Handling HTTP Status Codes

Introduction

Error handling has been an unglamorous, undervalued, and essential part of protocols and interfaces since time immemorial.

As any critical design choice, there are many flavours: return values, as in C and Go; exceptions, as in Java and Python; or much better alternatives, as in Haskell and Rust.

HTTP, being a request-response network protocol, is limited to return values.

Error Handling with Return Values

C and Go have a slight design difference. In C, error handling is not part of the language. The programmer could choose to handle errors in any of a number of ways. This creative freedom resulted in countless terrible choices and some inspired interfaces.

Decades later, the designers of Go recognised that this freedom is not worth the cognitive cost, nor the terrible mistakes. Go clearly favours very explicit return value error codes. Love it or hate it, this uniformity has value in itself.

Both C and Go error codes have something in common, there is one value which represents success, and many values to describe failure. This characteristic is not limited to programming languages, POSIX processes are the same. This asymmetry between success and failure appears in almost every instance. One exception is HTTP.

HTTP Status Codes

Being a network protocol, one goal of HTTP is to avoid being "chatty". This means that every interaction should request substantial amount of work, and respond in a way that your application can continue without further interaction, for the given action.

For requests, this is solved by resources representing application level concepts and verb representing high level operations.

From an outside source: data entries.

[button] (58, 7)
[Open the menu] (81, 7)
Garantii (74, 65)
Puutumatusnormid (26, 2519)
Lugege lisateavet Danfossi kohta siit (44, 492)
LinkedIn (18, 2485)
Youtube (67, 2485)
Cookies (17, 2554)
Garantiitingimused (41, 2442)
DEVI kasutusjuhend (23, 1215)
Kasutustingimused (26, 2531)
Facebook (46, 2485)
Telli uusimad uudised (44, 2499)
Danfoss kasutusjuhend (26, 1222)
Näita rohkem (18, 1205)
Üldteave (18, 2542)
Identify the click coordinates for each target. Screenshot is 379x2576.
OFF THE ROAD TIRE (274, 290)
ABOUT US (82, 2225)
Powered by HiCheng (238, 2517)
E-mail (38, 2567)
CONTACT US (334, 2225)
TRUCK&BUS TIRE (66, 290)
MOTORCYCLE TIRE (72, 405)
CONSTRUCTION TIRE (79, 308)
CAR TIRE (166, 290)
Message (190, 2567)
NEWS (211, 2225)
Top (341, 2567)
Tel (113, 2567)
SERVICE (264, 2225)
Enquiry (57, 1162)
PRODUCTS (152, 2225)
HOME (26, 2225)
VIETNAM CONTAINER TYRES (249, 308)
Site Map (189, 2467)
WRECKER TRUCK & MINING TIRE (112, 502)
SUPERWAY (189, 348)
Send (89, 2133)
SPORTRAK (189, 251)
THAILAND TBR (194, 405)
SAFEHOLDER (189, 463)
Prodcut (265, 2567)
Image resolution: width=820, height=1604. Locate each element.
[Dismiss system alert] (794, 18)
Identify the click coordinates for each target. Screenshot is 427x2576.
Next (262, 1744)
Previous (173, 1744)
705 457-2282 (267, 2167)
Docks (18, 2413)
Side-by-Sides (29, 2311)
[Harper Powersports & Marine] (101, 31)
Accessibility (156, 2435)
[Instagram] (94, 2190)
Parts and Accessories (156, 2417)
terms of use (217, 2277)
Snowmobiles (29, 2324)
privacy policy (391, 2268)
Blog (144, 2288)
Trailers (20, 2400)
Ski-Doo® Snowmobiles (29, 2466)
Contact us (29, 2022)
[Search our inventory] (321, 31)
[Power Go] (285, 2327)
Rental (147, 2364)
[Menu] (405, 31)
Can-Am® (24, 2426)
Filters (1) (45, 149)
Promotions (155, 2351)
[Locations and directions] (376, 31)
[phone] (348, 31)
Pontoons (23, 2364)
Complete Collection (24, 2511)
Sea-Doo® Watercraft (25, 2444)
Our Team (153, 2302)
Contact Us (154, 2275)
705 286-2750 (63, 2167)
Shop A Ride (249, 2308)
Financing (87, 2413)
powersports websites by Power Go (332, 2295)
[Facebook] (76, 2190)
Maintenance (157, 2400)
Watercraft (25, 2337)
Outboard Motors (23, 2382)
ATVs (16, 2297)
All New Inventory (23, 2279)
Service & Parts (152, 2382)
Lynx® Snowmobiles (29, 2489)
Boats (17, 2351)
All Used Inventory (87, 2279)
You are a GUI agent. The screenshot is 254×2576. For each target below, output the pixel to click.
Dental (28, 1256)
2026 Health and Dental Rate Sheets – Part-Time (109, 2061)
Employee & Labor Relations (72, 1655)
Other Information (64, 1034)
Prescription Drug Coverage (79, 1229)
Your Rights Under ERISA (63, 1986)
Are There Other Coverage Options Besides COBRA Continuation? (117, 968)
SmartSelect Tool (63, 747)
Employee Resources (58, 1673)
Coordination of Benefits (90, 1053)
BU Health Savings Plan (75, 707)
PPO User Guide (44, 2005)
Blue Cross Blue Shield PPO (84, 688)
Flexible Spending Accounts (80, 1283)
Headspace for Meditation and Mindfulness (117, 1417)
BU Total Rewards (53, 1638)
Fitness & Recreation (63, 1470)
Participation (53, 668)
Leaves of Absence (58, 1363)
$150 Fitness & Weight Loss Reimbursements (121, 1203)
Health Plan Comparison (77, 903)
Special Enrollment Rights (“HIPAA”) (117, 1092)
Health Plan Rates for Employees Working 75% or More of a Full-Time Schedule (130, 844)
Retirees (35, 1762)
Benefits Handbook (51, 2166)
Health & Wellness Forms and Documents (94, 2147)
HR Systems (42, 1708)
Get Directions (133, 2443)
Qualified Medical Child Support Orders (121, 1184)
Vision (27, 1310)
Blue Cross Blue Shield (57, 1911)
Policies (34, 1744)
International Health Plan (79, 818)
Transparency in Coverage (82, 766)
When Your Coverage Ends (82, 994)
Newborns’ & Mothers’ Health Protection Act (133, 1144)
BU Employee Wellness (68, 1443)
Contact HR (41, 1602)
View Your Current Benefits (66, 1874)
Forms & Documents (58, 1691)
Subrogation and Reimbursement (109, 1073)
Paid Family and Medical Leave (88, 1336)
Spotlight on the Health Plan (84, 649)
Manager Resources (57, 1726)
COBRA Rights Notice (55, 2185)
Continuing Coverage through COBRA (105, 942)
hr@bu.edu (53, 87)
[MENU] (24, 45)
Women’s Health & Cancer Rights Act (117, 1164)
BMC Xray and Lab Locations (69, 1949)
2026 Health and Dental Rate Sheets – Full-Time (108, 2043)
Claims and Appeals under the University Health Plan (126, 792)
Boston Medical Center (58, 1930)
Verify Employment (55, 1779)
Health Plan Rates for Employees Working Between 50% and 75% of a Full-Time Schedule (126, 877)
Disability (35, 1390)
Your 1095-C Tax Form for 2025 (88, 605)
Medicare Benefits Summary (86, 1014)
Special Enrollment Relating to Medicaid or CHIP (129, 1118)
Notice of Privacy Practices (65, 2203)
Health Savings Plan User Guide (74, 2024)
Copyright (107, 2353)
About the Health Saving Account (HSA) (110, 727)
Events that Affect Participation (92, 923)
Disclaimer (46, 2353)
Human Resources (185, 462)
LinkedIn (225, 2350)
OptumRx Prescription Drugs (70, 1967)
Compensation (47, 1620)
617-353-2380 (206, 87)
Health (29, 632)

For responses, this is solved by having granularity on the status codes. The standard includes 39 status codes to represent failure, and 10 to represent success. Does this mean every response handler should have at least 49 cases? Fortunately, HTTP has an additional sophistication to handle this complexity.

HTTP defines a hierarchy for status codes. Codes between 100 and 199 are "informational", between 200 and 299 mean some form of success, between 300 and 399 mean that some the client needs to perform some additional action, between 400 and 499 mean that the client made some mistake and between 500 and 599 that there was some problem on the server.

This means that the simplest client needs to handle 5 cases! Most HTTP libraries will handle 1xx and 3xx status codes, so application code needs to worry about only 3, according to my calculations.

Nevertheless, this does not mean that all those 49 codes are actually useless, depending on the actual application, those codes could be in use and the client might need to handle them specifically.

How to Handle HTTP Status Codes

This brings us to the recommendation:

  • Use an HTTP library which handles standard 1xx and 3xx codes.
  • Every HTTP client should handle the 2 failure status code families in a generic way.
    • Declare a programming error in case of a 4xx.
    • Retry a few times after a delay for a 5xx, and then give up.
  • Handle specific codes for standard functionality you are using. For example, if your application uses authentication, handle 401; if your application uses rate-limiting, handle 429.
  • If the application defines custom codes, handle those. For example, 530 "Site is frozen" should not be retried.
  • Handle any custom code outside of the standard families.